Session admins can change role assignments during a running session via the Assign Roles option in the session menu. This is useful when:

  • A participant is unavailable and someone else needs to take over
  • A new team member needs to join a session in progress
  • A role was accidentally left unassigned at session start

Adding someone to a role gives them access to any currently active stages assigned to that role.

Multi-Role Workflows

Roles become powerful when a workflow involves multiple people with different responsibilities. The workflow engine handles handovers between roles automatically.

How handovers work

When a participant completes a stage and the next stage is assigned to a different role, the workflow engine:

  1. Marks the current stage as complete
  2. Activates the next stage
  3. Creates assignments for the people in the next role
  4. Notifies them that it's their turn

The completing participant sees a handover indicator — the workflow has been passed to someone else. If they're also assigned to the next stage (because they hold multiple roles), they're navigated there directly.

Blocked handovers

If the workflow reaches a stage assigned to a role that has no people assigned, it gets stuck — the stage activates but no one can work on it. This is called a blocked handover.

When this happens:

  • The stage shows a blocked state on the session graph
  • Session admins can resolve it by assigning someone to the missing role via Assign Roles
  • The workflow resumes as soon as the role is filled

To avoid blocked handovers, make sure every role has at least one person assigned before starting a session. The start link configuration helps enforce this by requiring assignments for all roles.

Things to Know

  • Roles are reusable across sessions. The same role definitions apply every time the workflow runs.
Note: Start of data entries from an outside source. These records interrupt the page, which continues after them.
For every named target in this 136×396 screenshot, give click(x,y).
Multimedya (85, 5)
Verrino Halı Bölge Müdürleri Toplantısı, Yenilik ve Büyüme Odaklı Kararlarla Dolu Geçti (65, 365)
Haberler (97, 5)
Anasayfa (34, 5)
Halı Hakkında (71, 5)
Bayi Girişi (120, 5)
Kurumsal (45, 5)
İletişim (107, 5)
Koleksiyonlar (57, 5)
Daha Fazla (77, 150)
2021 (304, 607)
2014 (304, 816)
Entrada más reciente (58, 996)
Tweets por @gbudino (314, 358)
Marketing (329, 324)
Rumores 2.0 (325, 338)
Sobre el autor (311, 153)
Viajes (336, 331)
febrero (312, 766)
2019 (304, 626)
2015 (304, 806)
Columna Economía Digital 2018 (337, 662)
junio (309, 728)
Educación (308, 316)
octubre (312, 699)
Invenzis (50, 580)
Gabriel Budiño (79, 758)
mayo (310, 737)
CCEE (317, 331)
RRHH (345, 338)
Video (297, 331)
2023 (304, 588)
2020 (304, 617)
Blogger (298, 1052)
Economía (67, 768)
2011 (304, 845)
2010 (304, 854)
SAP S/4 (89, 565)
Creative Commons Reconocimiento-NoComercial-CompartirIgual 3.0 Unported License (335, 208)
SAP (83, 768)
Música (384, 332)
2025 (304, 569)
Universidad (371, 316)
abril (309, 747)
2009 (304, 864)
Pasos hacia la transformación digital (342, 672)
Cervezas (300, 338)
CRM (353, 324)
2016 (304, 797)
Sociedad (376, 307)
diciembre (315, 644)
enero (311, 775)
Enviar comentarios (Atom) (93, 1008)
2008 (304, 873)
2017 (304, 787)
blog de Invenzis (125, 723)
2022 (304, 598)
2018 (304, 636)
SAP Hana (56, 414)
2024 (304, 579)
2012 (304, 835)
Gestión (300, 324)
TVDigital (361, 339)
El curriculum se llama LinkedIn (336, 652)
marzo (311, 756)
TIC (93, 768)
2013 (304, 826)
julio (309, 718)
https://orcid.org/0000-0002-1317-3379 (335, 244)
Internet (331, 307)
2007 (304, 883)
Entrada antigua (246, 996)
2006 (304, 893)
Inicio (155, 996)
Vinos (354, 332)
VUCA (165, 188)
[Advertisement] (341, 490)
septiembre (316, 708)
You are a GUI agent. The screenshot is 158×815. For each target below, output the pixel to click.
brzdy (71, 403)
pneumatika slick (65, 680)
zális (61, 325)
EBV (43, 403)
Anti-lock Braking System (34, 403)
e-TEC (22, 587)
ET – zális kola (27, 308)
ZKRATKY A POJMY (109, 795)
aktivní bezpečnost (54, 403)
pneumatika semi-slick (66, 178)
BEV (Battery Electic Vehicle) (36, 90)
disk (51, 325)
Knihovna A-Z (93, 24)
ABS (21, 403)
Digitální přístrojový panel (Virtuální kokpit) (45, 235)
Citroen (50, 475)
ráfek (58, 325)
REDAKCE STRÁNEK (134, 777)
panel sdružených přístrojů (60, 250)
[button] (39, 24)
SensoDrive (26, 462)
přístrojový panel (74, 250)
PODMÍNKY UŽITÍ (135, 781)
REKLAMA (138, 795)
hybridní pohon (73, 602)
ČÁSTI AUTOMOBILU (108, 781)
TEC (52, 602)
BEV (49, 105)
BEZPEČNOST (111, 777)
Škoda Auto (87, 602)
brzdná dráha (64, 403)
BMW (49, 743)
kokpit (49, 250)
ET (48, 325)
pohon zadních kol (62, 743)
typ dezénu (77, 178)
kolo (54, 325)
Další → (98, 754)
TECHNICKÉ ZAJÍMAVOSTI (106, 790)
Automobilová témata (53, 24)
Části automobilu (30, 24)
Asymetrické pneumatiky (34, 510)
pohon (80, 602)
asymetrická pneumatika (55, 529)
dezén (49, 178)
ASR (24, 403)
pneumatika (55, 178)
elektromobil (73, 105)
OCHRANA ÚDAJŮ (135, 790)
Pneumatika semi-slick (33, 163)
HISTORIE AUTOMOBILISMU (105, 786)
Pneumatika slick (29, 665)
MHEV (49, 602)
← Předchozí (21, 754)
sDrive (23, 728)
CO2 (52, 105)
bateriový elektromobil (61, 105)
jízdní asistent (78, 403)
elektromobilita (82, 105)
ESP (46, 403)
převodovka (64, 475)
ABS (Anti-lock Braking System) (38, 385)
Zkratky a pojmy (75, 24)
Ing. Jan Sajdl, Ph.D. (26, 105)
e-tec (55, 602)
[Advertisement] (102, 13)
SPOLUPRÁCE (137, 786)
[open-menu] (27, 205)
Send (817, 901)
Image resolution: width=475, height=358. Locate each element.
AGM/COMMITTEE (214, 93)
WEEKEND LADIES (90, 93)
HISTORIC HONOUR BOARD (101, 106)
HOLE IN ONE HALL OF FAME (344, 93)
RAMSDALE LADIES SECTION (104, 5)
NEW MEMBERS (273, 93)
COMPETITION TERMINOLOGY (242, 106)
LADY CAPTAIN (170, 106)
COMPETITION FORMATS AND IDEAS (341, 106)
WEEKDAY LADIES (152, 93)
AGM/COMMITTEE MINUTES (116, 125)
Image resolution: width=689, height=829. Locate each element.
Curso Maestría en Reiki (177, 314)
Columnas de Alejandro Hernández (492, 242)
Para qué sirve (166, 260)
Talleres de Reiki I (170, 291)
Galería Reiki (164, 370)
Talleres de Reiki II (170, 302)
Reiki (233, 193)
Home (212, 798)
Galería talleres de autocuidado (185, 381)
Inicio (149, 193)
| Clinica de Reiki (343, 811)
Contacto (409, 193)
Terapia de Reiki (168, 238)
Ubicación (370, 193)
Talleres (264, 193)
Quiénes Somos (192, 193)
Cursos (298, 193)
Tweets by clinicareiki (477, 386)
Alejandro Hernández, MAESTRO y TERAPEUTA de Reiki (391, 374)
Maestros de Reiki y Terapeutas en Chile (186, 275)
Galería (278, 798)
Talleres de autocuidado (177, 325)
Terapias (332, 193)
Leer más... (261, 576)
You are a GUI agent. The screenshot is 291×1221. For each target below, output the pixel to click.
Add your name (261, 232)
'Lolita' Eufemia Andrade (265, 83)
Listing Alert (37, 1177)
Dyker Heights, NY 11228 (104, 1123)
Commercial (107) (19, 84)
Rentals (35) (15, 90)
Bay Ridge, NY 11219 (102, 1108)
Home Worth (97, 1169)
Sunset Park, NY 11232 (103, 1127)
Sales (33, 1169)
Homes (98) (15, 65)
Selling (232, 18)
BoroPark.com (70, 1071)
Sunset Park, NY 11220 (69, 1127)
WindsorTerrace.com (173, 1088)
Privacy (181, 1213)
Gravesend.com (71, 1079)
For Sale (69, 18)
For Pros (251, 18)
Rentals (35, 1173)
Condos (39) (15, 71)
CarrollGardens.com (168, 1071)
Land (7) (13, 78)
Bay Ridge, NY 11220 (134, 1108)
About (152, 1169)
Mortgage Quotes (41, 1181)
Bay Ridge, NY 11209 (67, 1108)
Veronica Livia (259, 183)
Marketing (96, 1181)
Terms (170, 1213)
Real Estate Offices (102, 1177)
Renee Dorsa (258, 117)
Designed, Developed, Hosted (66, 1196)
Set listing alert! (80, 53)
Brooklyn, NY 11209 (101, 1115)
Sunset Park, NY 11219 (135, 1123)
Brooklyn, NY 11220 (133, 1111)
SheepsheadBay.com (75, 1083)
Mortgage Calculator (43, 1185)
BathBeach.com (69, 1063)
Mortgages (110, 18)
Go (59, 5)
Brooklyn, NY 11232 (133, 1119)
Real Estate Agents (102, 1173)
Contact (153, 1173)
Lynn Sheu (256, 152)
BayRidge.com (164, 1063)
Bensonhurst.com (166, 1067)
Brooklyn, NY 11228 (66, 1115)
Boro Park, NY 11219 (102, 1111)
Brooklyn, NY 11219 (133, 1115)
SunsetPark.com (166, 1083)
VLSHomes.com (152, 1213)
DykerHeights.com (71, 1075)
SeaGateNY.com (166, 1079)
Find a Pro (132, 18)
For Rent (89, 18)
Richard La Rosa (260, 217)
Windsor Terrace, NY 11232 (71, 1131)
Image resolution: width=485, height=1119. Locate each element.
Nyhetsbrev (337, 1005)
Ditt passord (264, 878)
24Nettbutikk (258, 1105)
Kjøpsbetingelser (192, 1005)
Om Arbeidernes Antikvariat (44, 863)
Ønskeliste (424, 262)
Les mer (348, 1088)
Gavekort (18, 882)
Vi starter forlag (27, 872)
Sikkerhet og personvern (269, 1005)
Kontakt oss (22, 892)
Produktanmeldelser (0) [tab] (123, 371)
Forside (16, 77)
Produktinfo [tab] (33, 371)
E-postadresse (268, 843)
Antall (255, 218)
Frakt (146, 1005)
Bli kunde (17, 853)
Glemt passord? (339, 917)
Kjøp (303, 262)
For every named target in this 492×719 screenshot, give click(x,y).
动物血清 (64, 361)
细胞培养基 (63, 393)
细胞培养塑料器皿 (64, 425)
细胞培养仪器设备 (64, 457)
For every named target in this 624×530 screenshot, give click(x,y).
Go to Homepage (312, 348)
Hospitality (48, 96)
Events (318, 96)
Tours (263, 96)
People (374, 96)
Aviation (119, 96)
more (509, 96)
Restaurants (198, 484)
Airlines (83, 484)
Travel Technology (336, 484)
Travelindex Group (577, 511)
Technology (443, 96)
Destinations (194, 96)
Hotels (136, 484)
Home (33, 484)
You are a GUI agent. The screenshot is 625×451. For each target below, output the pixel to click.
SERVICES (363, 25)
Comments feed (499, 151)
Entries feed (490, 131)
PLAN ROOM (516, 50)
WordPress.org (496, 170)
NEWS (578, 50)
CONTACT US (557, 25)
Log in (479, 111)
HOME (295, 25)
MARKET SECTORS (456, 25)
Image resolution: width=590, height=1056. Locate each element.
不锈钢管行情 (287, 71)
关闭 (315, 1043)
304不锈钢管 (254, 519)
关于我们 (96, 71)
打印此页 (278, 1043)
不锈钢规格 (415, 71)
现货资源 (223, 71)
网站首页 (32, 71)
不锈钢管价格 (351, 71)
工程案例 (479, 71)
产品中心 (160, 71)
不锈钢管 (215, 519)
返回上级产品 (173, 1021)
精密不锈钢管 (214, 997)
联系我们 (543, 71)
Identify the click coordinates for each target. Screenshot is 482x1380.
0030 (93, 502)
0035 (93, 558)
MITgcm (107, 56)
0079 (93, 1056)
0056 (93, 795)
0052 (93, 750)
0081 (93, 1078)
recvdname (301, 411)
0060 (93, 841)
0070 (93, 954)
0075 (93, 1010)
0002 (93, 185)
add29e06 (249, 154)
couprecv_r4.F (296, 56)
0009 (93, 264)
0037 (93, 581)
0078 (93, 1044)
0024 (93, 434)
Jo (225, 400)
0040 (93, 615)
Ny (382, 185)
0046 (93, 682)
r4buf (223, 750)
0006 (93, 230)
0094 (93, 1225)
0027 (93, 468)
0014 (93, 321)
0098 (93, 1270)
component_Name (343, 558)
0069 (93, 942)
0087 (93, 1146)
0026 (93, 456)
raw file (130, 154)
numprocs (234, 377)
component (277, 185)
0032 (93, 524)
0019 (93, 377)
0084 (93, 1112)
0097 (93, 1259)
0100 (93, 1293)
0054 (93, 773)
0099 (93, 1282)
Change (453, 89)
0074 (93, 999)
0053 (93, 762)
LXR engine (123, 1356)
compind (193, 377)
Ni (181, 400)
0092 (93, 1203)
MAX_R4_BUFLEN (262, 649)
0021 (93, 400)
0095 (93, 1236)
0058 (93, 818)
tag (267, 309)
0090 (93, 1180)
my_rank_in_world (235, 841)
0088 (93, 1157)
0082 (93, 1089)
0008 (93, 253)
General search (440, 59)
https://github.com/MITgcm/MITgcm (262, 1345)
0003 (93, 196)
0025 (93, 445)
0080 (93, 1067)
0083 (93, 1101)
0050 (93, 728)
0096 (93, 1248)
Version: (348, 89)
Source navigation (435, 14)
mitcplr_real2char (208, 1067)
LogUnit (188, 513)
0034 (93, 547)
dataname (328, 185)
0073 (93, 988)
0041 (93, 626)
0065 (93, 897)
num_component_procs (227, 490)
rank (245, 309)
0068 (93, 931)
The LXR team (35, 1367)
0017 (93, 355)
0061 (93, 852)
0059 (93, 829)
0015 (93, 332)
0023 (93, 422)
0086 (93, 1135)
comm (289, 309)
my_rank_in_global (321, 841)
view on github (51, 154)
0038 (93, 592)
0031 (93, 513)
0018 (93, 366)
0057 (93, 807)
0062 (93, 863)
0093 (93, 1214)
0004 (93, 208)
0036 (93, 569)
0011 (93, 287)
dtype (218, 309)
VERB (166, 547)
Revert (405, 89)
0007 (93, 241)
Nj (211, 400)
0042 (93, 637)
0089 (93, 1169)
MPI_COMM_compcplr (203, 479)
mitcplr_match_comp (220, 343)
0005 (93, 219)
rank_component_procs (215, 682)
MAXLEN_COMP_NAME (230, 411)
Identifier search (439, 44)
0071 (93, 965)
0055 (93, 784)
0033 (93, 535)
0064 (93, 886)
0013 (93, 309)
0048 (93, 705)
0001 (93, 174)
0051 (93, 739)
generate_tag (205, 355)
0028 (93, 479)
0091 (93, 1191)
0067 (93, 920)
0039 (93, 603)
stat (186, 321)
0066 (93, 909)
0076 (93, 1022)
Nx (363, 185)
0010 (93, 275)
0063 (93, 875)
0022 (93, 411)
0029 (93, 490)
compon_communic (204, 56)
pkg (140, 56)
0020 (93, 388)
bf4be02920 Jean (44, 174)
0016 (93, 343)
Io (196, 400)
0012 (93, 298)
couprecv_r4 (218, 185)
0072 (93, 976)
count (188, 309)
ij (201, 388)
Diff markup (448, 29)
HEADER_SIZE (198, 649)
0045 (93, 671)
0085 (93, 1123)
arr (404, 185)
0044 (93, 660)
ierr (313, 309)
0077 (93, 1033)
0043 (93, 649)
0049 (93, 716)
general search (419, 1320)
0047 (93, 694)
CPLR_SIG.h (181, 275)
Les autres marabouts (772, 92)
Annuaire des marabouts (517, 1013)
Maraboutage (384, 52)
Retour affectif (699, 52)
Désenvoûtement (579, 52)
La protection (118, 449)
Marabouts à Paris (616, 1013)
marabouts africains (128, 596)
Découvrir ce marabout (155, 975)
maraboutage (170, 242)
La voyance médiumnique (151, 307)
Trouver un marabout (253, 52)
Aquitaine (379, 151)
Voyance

Only the people assigned to those roles change between sessions.
  • One person can hold multiple roles. If Alice is both the "Submitter" and the "Reviewer," she'll be assigned to stages for both roles. The workflow still routes correctly — she'll see stages from both perspectives.
  • Deleting a role archives related data. If you delete a role in the builder, its stage assignments and any session assignments derived from it are archived. This preserves the history of completed sessions while removing the role from future ones.
  • Role colours appear everywhere. The colour you choose shows up on the session graph (node borders and paths), role badges, and the roles panel — helping participants quickly identify which role is responsible for what.
  • Completion policies interact with roles. When a stage has an "All" completion policy, every assignee with can progress enabled must complete before the stage advances. Roles with can progress off are excluded from the count.